• **Excerpted text**:
▽

Just as some hardware CPUs have different types of registers (often one set for integers and another for floating point numbers), Parrot has 4 register types. Integer (I) registers hold native integers. Number (N) registers hold native floating point numbers, usually an IEEE 756 Double on platforms where this is supported. String (S) registers hold references to strings. PMC (P) registers hold references to PMCs (basically, any more complex type).
In PASM (Parrot Assembly Language), registers are denoted I0, I1, I2, etc. The numbers index into the array of registers of the given type.
set S0, "Hello world!\n"
print S0
end
In PIR (Parrot Intermediate Representation), virtual and named registers are introduced. Virtual registers are denoted as $I0, $I1, $I2, etc.
.sub main :main
set $S0, "Hello world!\n"
print $S0
end
.end
Named registers are introduced using the ".local" syntax.
.sub main :main
.local string hello
set hello, "Hello world!\n"
print hello
end
.end
PIR is a thin layer on top of PASM. The virtual registers and named registers get mapped to real Parrot registers, at the time of writing using a graph coloring algorithm.

△

Can you reproduce the passage on Parrot registers from "print hello" up to and including "graph coloring algorithm."? The lines after the passage on Parrot registers play no part here.

• **Data**:
▽

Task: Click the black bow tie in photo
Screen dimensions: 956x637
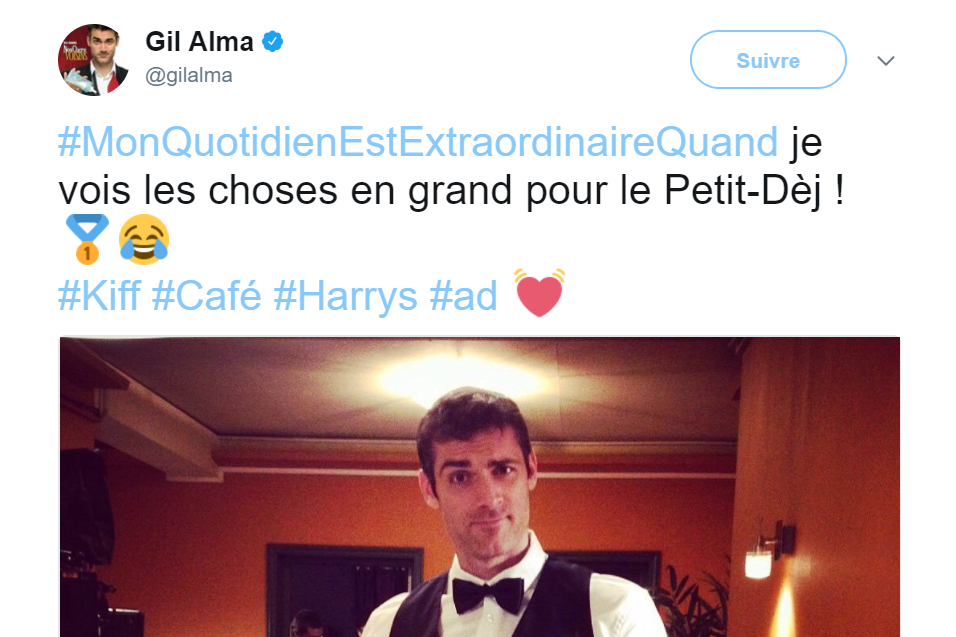Action: [x=488, y=594]
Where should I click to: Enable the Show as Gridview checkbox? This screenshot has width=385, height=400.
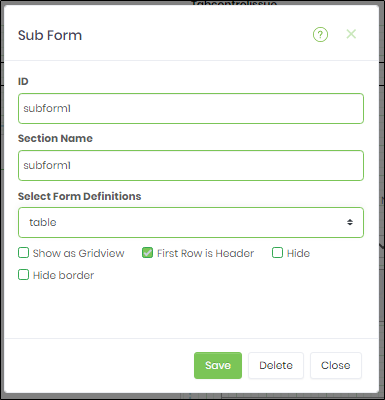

△

• **Exercise answer**:
print hello
end
.end
PIR is a thin layer on top of PASM. The virtual registers and named registers get mapped to real Parrot registers, at the time of writing using a graph coloring algorithm.